Pour l’investissement locatif, en particulier, la disparition du Crédit Foncier ôte une solution de financement sans domiciliation de revenus. BPCE n’a d’ailleurs pas caché ses intentions dans son communiqué fin juin : « L’activité de financement des particuliers [du Crédit Foncier] serait intégrée au sein des Banques Populaires et des Caisses d’Epargne, assortie d’une bancarisation des nouveaux clients ». La rentabilité de ce projet d’intégration repose en partie sur cette bancarisation.

Une activité maintenue, « assortie d’une bancarisation des nouveaux clients »

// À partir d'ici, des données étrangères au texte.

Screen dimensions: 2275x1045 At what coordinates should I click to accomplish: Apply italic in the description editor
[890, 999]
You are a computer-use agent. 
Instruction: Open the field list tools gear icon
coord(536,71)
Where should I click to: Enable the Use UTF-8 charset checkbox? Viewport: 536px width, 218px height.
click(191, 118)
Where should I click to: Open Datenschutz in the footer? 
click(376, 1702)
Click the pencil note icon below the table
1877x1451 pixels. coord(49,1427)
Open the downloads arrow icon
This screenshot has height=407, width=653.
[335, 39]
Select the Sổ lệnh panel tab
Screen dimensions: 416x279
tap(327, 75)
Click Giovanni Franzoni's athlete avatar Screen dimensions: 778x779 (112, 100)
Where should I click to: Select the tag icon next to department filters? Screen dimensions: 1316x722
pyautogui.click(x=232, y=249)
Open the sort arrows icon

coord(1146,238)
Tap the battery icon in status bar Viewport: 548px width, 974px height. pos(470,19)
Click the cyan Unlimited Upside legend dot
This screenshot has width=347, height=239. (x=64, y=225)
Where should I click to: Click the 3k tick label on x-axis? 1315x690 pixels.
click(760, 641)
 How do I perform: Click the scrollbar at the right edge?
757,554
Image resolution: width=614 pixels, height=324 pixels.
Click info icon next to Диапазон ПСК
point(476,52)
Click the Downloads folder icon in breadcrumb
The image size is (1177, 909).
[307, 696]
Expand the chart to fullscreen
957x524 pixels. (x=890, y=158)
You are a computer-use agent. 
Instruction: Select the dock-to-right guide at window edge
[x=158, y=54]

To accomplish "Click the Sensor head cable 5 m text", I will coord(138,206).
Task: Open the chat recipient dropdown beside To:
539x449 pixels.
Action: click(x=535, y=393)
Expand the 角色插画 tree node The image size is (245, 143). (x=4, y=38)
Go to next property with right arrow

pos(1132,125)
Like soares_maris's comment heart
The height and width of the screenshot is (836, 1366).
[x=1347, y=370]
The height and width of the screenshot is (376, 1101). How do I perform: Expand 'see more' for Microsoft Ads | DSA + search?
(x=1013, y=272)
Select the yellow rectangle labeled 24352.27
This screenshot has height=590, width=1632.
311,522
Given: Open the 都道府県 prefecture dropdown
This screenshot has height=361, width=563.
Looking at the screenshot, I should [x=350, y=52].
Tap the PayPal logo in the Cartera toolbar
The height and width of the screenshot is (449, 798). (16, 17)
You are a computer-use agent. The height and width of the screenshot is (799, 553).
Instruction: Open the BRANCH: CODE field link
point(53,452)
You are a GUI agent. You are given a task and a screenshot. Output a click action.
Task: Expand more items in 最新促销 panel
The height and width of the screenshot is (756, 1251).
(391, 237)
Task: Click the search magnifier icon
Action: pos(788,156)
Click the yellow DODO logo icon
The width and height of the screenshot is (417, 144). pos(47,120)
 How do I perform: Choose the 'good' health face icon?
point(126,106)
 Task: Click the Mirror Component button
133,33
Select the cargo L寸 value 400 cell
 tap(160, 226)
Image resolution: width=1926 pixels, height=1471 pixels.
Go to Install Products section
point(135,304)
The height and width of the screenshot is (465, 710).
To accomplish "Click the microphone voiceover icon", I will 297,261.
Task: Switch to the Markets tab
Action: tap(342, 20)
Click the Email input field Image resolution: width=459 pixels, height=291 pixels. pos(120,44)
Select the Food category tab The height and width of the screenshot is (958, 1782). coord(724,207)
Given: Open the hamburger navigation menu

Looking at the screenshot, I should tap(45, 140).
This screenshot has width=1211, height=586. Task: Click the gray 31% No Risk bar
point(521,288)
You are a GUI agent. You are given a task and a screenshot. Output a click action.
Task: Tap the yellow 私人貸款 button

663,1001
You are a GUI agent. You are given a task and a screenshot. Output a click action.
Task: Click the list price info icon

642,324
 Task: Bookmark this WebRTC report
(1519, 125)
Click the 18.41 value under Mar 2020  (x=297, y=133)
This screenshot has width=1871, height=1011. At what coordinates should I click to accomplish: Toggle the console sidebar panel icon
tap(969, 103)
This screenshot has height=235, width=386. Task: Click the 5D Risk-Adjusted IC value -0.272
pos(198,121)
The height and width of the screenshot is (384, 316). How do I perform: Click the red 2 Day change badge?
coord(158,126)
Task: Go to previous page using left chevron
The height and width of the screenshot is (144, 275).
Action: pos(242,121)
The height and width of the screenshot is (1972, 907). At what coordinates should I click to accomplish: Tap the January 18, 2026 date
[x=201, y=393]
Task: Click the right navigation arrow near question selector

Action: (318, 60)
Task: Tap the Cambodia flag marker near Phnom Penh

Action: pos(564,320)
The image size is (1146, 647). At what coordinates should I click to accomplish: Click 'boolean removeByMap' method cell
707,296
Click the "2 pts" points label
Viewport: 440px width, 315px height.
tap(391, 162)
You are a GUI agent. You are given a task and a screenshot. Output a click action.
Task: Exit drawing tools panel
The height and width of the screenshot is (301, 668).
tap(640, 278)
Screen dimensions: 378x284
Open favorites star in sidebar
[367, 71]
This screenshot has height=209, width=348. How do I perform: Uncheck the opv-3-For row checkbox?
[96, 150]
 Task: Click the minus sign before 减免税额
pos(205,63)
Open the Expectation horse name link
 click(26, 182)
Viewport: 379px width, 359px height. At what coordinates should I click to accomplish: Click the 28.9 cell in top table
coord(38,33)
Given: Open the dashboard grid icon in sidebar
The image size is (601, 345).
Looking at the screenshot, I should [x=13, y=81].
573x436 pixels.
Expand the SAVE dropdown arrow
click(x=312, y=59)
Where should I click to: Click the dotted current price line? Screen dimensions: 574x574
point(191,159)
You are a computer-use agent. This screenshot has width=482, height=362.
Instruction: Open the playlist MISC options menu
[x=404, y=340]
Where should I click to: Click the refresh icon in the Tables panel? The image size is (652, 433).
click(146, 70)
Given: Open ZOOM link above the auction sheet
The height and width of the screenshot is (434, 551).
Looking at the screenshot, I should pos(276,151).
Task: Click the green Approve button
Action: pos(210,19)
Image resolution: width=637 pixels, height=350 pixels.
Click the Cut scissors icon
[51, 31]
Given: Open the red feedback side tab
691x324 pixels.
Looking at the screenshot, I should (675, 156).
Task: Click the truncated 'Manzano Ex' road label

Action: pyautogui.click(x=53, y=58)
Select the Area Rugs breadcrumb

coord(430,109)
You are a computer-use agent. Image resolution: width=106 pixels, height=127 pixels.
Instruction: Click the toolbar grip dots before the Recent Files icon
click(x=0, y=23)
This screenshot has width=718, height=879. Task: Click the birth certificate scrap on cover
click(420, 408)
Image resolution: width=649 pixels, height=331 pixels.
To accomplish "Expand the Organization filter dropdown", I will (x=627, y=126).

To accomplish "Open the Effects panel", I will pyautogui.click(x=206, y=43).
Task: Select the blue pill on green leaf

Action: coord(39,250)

Jauffrey Ianszen, directeur du réseau Immoprêt, n’est cependant « pas inquiet » : « Passer par le Crédit Foncier pour un investissement en Pinel, c’était effectivement intéressant car il n’y avait pas de domiciliation, et que le financement était envisageable sans apport, à la différence des banques en ligne. » Mais il estime que cette frange de la clientèle pourra faire évoluer son mode de financement, et qu’ils « vont comprendre ». Plus généralement, concernant la disparition de l’enseigne Crédit Foncier, Jauffrey Ianszen reconnaît l’inquiétude initiale, comme « beaucoup de confrères », mais il a été rassuré par le discours de BPCE : « Les experts seront replacés. Si cela n’avait pas été le cas, là on aurait pu être inquiets. »

Au début de l’été, sur le site de débats Politique du logement, l’économiste et ancien président de l’Anil Bernard Vorms avait souligné l’intérêt de l’existence d’un spécialiste du crédit pour « deux types de clientèles auxquelles les banques françaises répondent moins bien que les établissements de crédit étrangers : les personnes âgées de plus de 60 ans et surtout les nouveaux profils professionnels, travailleurs indépendants et salariés sans CDI ». Selon lui, « la technicité du Crédit Foncier manquera pour mettre en place de nouveaux produits susceptibles de répondre à leur demande ». La direction de BPCE tente pourtant de rassurer les représentants syndicaux sur le maintien de toute la chaîne d’expertise – de l’analyse des dossiers au montage du financement – au sein du groupe. Les négociations restent en cours.